Ding Liren (born 24 October 1992) is a Chinese chess grandmaster. He is a three-time Chinese Chess Champion.

As of October 2018, Ding holds a 94-game unbeaten streak in classical chess; he has not been defeated since 9 August 2017, recording 28 victories and 66 draws.[2]


Ding is a three-time Chinese Chess Champion (2009, 2011, 2012) and has thrice represented China at Chess Olympiads winning team gold medals in 2014 and 2018 and individual bronze and gold medals in 2014 and 2018 respectively. He also won team gold and individual silver at the World Team Championships in 2015.

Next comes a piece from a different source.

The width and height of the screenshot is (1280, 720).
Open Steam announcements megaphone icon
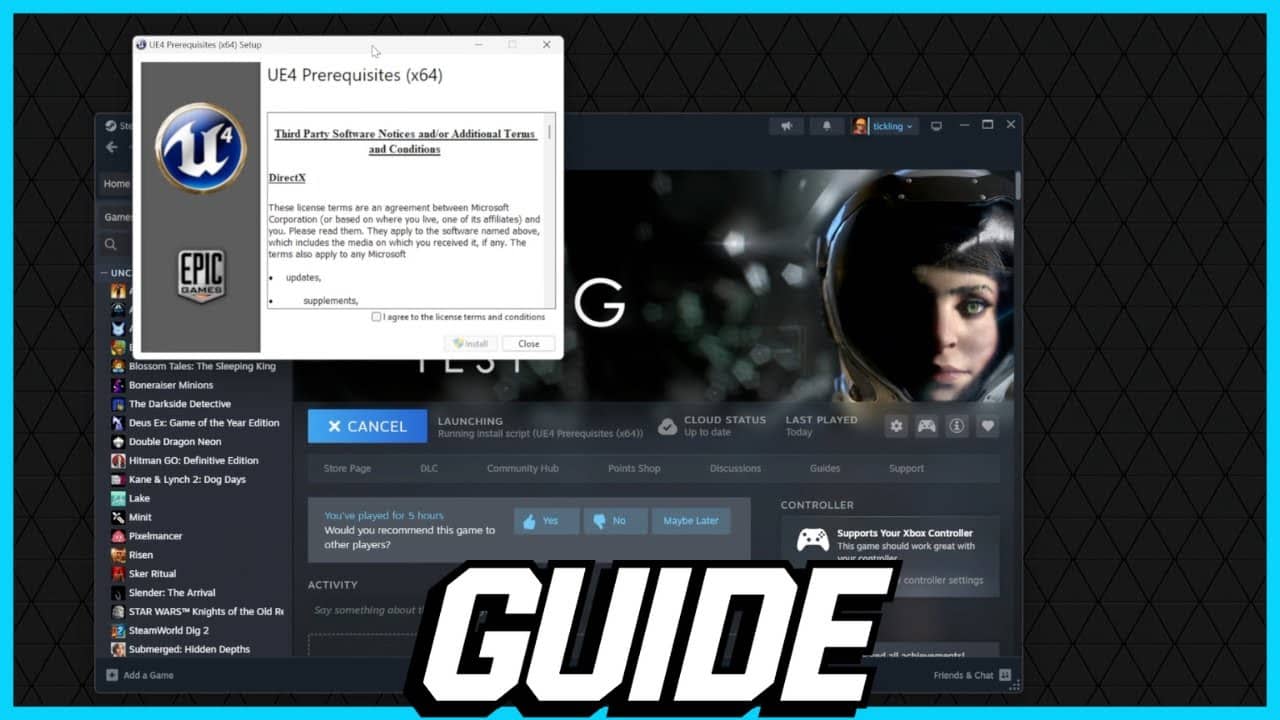pyautogui.click(x=787, y=126)
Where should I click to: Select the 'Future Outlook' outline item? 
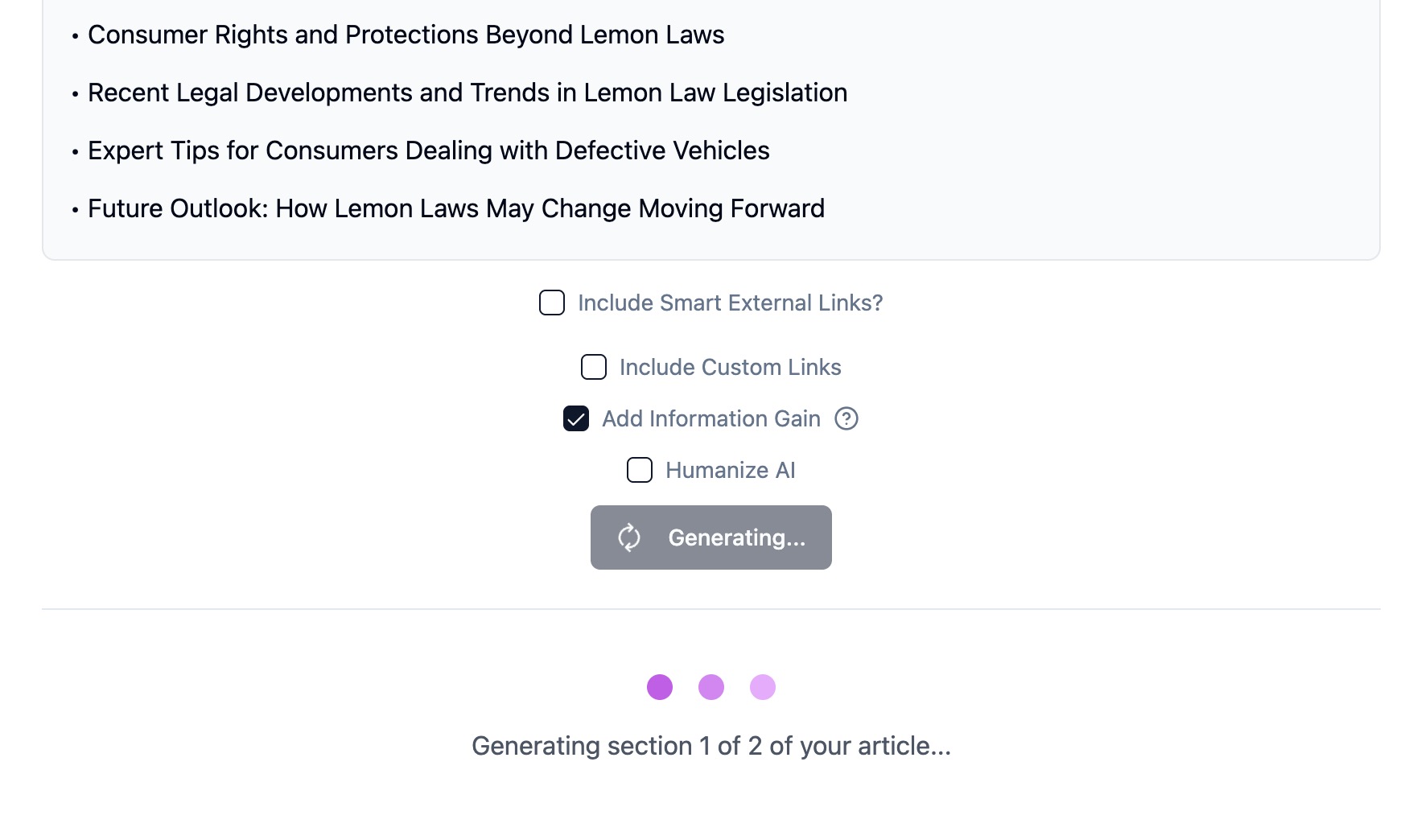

In August 2015, he became the second Chinese player after Wang Yue to break into the top 10 of the FIDE world rankings. In July 2016, he was highest rated Blitz player in the world. As of September 2018, Ding's peak rating of 2804 is the highest rating that any Chinese player has ever attained. As of October 2018, Ding's live peak rating is 2815.5, the 12th highest rated player of all time.

In September 2017, he became the first Chinese player to qualify for a Candidates Tournament, the penultimate stage in the World Championship. He placed clear 4th with +1−0=13, the only candidate without a loss at the event.

As of 2018, he became the first Chinese player to pass the 2800 Elo mark on the FIDE rating list, with an ELO of 2804.


Ding Liren attended Chant Garden Elementary School in Wenzhou, Zhejiang. Ding also attended Wenzhou High School and Law School of Peking University.[citation needed]



  1. ^ Administrator. "FIDE Title Applications (GM, IM, WGM, WIM, IA, FA, IO)".
  2. ^ "Official FIDE Ding, Liren (CHN) Individual Calculations full report".
  3. ^ "World Youth Chess Championships 2002 :: Chess.GR".
  4. ^ "Chess.GR :: World Youth Chess Championships 2004".
  5. ^ "Chinese Championship – a pictorial review". 14 June 2009.
  6. ^ "Titles approved at the 80th FIDE Congress".
  7. ^ "Chinese Championship (2011)".
  8. ^ Crowther, Mark (2011-09-21). "The Week in Chess: FIDE World Cup Khanty-Mansiysk 2011". London Chess Center. Retrieved 14 November 2011.
  9. ^ "Chinese Chess Championships (2012)".
  10. ^ "Vachier-Lagrave tops SPICE Cup".
  11. ^ "Aronian and Gelfand win Alekhine Memorial 2013". ChessBase News. 1 May 2013. Retrieved 2 May 2013.
  12. ^ (PeterDoggers), Peter Doggers. "Convincing Win For Ding Liren In Shenzhen - Chess.com". Chess.com. Retrieved 2017-12-22.
  13. ^ "Ding Liren Wins Moscow Grand Prix". FIDE. Retrieved 13 October 2017.
  14. ^ "World Championship Candidates (2018)". Retrieved 2018-03-28.
  15. ^ Staff writer(s) (28 April 2018). "Results: Cross Table". Shamkir Chess.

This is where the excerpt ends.